バリ/ウブッド通信/128号/祈り

バリ/ウブッド通信/128

<祈り>


バリヒンドゥ教の儀式は一年中カレンダーに記されています。そしてバリの人達は毎日祈りと供養の日々を過ごします。「祈り」には惨事が起こってからその霊や事象を祈る祈りと、惨事が起こらないように日々から祈り、供養する事で「惨事の予防」をする祈りがあります。物事は起こってからでは処理、処置するしかできませんが、予防は起こらないようにするもので、日常的にも自然の、宇宙の尊重の元に、暦を信じてそのタイミングで予防するのです。一般的に満月の前後と新月の前後には「カジャンクリオン」と言う日があり、人はその日、神に大地に家の周りにお供えと供養をします。夜は外出を控え意識をアラートにします。日本的に言うと「大仏滅」的な日で人は不吉な事が起こると信じています。また悪霊の存在を信じているので、その為の供養、祈りも欠かしません。医学的にも宗教的にも信仰的にも予防が必要なのです。日々の生活の中に沢山の災難予防儀式があり、起こって当たり前と言う心情で生活をしているので、悪霊のやってくる海には頻繁に祈りを捧げます。毎日300万人の人たちが花を、線香を炊いて朝夕家の周りや村のお寺にお供えを捧げます。「死」は当然くるもので、その時が来てもちゃんと供養と浄化をする事で処理されていきます。

提供情報 —
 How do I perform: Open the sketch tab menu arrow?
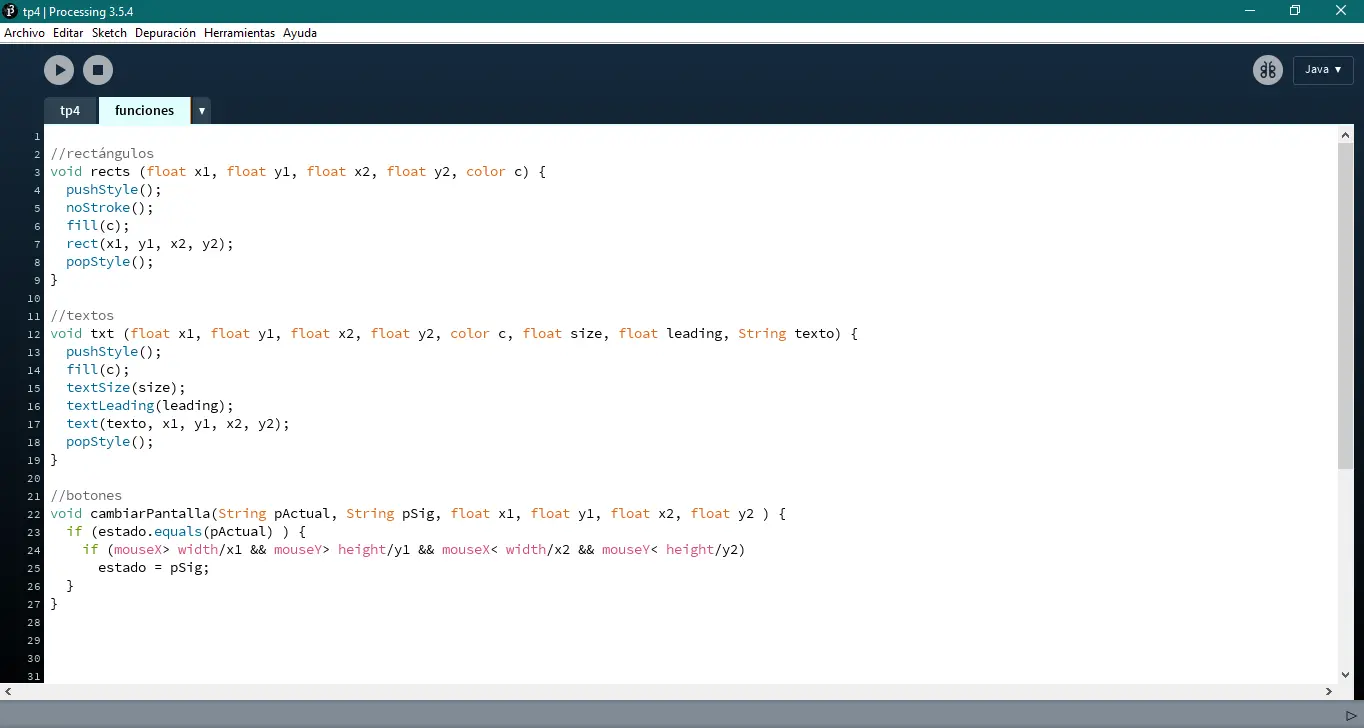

課題のねらい — バリの祈りについての本文によると、満月の前後と新月の前後にある日は何と呼ばれていますか。

解答 — 「カジャンクリオン」と呼ばれています。